The deal came after Salesfloor sponsored a recent study discovering that 55 percent of consumers agree having a knowledgeable store associate assist in recommending products is preferable to shopping online without such help.
“For the percentage that say having a store associate is better, this acquisition is going to help us increase the engagement to people who want that kind of service. But equally important is that other 45 percent, who didn’t say that the associate option is better—that’s the browser, that’s the customer who’s not ready to really talk to an associate right now…maybe in a month, maybe two weeks when they’re ready, but not right now. And that 45 percent is also what AI and automation is going to address, because they are the ones who will interact with an automated tool, get some quick direction and options to educate them and then decide where they want to go from there.”

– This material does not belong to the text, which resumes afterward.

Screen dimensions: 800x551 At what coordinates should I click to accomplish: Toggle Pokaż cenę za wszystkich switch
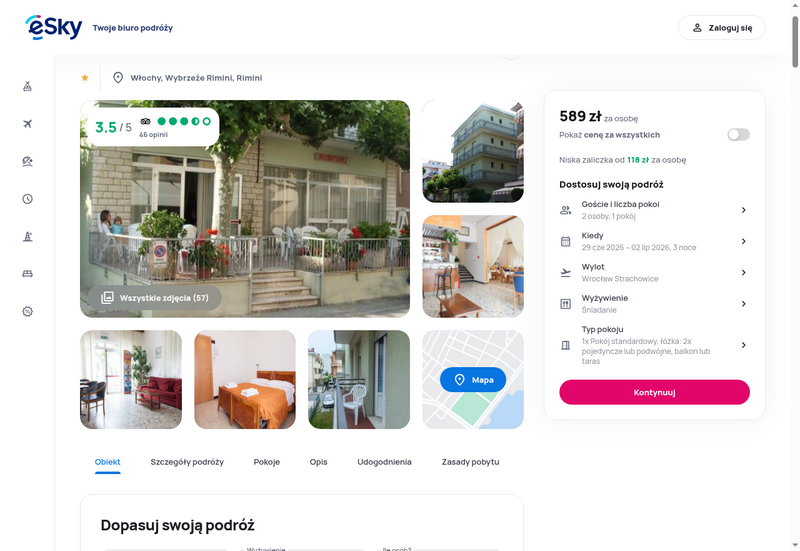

Of the more than 1,000 respondents surveyed, only 20 percent said they’ve used a virtual store associate before, illustrating that there is still significant potential for this kind of engagement to accelerate further in retail businesses.
“Our customers have been asking us to add live human features to our retail sales automation platform for a while now,” said Andy Mauro, CEO of Automat in a statement. “The typical way the industry thinks about this is to connect a customer service live chat team to a conversational AI or chatbot system. However, in speaking with retailers, we realized that they were not trying to automate their customer service so much as they needed help scaling their live store associate teams, many of whom have been disrupted throughout the pandemic with store closures.”
With Automat under Salesfloor’s wing. the companies are already collaborating to deliver new ideas to their client retailers. Sachs said the team will be launching new products in “as early as three months from now,” and will launch additional products in approximately six months.